Führe den Text über die Sonderjustiz für den Frieden (JEP) im Anschluss an seinen letzten Satz weiter.

* **QUELLE**
========

Datum: 25. August 2024 um 12:00 Uhr
Rubrik: Friedenspolitik, Innere Sicherheit, Länderberichte, Terrorismus
Verantwortlich: Redaktion
Der Rechtsanwalt, Menschenrechtsverteidiger und Präsident der Stiftung Lazos de Dignidad, Gustavo Gallardo, verteidigt ehemalige Farc-Guerilleros, sogenannte Friedensunterzeichner, vor der JEP, der Sonderjustiz für den Frieden (Jurisdicción Especial para la Paz). Diese Gerichtsbarkeit ist aus dem Friedensvertrag von 2016 zwischen der Guerilla Farc-EP und der damaligen Regierung von Juan Manuel Santos hervorgegangen. Mit Gallardo sprechen wir darüber, wie sie funktioniert, welche Ziele sie verfolgt, mit welchen Problemen sie konfrontiert ist und welche Vorwürfe die Friedensunterzeichner gegen sie richten. Das Interview führte Christine Siebert.
Nicht nur die Ex-Guerilleros erscheinen vor der JEP, sondern auch Ordnungskräfte, Polizisten und Soldaten.
Wir sprechen auch über den ehemaligen Paramilitärchef Salvatore Mancuso: Als von Präsident Gustavo Petro ernannter Friedensvermittler ist er heute auf freiem Fuß. Mancuso hatte ebenfalls beantragt, der JEP unterstellt zu werden, obwohl für ihn eigentlich das Sondergesetz „Justicia y Paz” (Gerechtigkeit und Frieden) gilt, das der frühere Präsident Álvaro Uribe zur Demobilisierung der paramilitärischen Gruppen eingeführt hatte. Am 8. August 2024 fiel die Entscheidung des Verfassungsgerichts: „Justicia y Paz” ist sehr wohl für Mancuso zuständig und nicht die JEP.

========

* **BEREITGESTELLTE DATENSÄTZE**
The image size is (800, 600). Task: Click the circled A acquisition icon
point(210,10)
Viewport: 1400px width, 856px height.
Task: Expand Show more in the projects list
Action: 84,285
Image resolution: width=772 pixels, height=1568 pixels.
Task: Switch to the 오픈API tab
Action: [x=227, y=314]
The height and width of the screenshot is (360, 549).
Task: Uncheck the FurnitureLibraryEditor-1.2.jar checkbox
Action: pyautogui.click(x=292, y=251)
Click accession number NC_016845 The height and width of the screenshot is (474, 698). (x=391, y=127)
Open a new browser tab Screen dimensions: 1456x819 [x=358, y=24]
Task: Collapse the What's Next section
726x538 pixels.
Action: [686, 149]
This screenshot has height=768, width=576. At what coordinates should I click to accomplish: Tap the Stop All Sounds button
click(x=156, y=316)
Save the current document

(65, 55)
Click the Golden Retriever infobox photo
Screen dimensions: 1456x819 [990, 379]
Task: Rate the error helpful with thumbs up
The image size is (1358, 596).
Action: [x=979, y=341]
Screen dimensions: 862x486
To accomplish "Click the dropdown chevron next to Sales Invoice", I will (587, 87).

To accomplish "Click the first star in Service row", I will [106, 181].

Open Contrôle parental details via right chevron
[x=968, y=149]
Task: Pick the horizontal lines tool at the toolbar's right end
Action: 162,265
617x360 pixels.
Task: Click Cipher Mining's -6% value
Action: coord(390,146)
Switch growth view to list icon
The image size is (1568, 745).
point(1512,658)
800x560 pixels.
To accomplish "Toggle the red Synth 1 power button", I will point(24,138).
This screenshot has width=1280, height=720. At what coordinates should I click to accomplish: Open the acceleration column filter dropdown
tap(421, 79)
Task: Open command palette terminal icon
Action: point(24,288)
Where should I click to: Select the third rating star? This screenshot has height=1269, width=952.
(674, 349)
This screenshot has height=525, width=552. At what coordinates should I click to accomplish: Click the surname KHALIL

========

* **SCHRIFTLICHE ANTWORT**
Und wir befassen uns mit dem Skandal der sogenannten „Falsos Positivos“, Opfer von schweren Menschenrechtsverbrechen: Zwischen 2002 und 2008 wurden mehr als 6.400 Zivilpersonen von der kolumbianischen Armee verschleppt und ermordet, um sie als im Kampf gefallene Guerilleros zu präsentieren.
Christine Siebert: Guten Morgen, Gustavo Gallardo. Können Sie uns beschreiben, wo wir hier sind?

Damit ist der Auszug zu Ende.